> _Stated task 1_
In the document segment, which verdict did both PyTorch and ONNX select for the fixture?

> _Document segment_
The classifier expects the canonical serialized format produced by serialize_state_v1.

SCHEMA_VERSION:
toolcall-verifier-input/v1

USER_REQUEST:
Generate a sales report from the Q4 2024 dataset.

WORKFLOW_STATE:
required_steps=['fetch_sales_data', 'analyze_sales']
completed_steps=[]
pending_steps=['fetch_sales_data', 'analyze_sales']
terminal_tools=['report']
recent_errors=[]

AVAILABLE_TOOLS:
report: Produce the final report from findings.
PARAMETERS: {"properties": {"summary": {"type": "string"}}, "required": ["summary"], "type": "object"}

fetch_sales_data: Fetch sales data for a given quarter and year.
PARAMETERS: {"properties": {"quarter": {"type": "integer"}, "year": {"type": "integer"}}, "required": ["quarter", "year"], "type": "object"}

analyze_sales: Analyze the loaded sales data and produce findings.
PARAMETERS: {"properties": {}, "type": "object"}

CANDIDATE_CALL:
{"arguments": {"summary": "Done."}, "name": "report"}

For this fixture, both PyTorch and ONNX selected deterministic_invalid, with a reported max absolute logit difference of 6.67572021484375e-06.

Inference

Transformers pipeline

from transformers import AutoTokenizer, AutoModelForSequenceClassification, pipeline

repo_id = "cowWhySo/toolcall-verifier-classifier-production"

tokenizer = AutoTokenizer.from_pretrained(repo_id, use_fast=False)
model = AutoModelForSequenceClassification.from_pretrained(repo_id)

clf = pipeline(
    "text-classification",
    model=model,
    tokenizer=tokenizer,
    top_k=None,
    device=0,  # use -1 for CPU
)

scores = clf(serialized_tool_call, truncation=True, max_length=1280)[0]
scores = sorted(scores, key=lambda item: item["score"], reverse=True)
print(scores[:5])

ONNX Runtime

The ONNX path is the recommended Rust/runtime deployment path. Load the model with the same tokenizer behavior and the same serialized input text used during training.

Required files:

model.onnx
model_quantized.onnx
labels.json
thresholds.json
artifact_manifest.json
input_schema.json
serializer_fixture.json
tokenizer_config.json
special_tokens_map.json
spm.model

Runtime integrations should byte-compare their serializer output against serializer_fixture.json before trusting model scores. This catches train/inference drift.

Rust deployment guidance

Recommended integration order:

1. Parse provider response.
2. Validate format, known tool names, and JSON-schema arguments.
3. Enforce required steps, prerequisites, terminal rules, and unsafe batches.
4. If the call is still valid-looking, run the classifier.
5. Shadow mode: log classifier verdict only.

> _Stated task 2_
In the rows, begin at the line that has "Visit the noryscollezione username link" and stop after the line that has "Action: [x=367, y=134]". Give those lines again with "Toggle" swapped for "Press", leaving everything else unchanged.

> _Exercise input_
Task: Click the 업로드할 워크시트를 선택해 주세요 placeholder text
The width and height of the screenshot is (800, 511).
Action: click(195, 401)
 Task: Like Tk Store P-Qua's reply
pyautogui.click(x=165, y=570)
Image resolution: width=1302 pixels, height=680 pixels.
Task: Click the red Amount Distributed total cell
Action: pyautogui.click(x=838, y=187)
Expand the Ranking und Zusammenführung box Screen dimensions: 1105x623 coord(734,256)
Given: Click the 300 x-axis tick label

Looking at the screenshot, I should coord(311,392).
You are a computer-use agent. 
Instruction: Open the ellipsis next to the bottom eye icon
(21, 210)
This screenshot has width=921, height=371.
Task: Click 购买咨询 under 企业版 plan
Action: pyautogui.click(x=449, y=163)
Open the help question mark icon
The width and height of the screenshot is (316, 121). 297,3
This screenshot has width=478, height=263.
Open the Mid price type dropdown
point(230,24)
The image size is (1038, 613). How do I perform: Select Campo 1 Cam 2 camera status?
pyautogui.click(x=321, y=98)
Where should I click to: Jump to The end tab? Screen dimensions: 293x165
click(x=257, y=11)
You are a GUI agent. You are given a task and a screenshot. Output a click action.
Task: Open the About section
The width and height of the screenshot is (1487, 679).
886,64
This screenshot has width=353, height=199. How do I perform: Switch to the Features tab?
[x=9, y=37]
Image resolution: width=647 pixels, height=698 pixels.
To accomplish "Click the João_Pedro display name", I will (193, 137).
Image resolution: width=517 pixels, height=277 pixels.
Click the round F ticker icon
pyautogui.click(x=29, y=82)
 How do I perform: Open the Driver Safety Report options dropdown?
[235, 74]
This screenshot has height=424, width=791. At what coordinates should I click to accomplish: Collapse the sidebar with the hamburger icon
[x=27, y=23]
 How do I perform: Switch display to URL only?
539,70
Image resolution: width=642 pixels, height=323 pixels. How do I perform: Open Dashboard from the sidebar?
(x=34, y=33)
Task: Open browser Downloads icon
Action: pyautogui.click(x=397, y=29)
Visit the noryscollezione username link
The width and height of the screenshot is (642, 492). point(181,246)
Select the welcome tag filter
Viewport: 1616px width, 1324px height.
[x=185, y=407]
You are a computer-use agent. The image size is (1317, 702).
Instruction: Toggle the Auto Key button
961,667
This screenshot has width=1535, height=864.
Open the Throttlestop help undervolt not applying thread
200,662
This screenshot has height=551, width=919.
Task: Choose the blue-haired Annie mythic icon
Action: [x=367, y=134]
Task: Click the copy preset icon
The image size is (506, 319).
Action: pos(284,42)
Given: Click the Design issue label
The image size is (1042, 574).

> _Exercise result 1_
deterministic_invalid

> _Exercise result 2_
Visit the noryscollezione username link
The width and height of the screenshot is (642, 492). point(181,246)
Select the welcome tag filter
Viewport: 1616px width, 1324px height.
[x=185, y=407]
You are a computer-use agent. The image size is (1317, 702).
Instruction: Press the Auto Key button
961,667
This screenshot has width=1535, height=864.
Open the Throttlestop help undervolt not applying thread
200,662
This screenshot has height=551, width=919.
Task: Choose the blue-haired Annie mythic icon
Action: [x=367, y=134]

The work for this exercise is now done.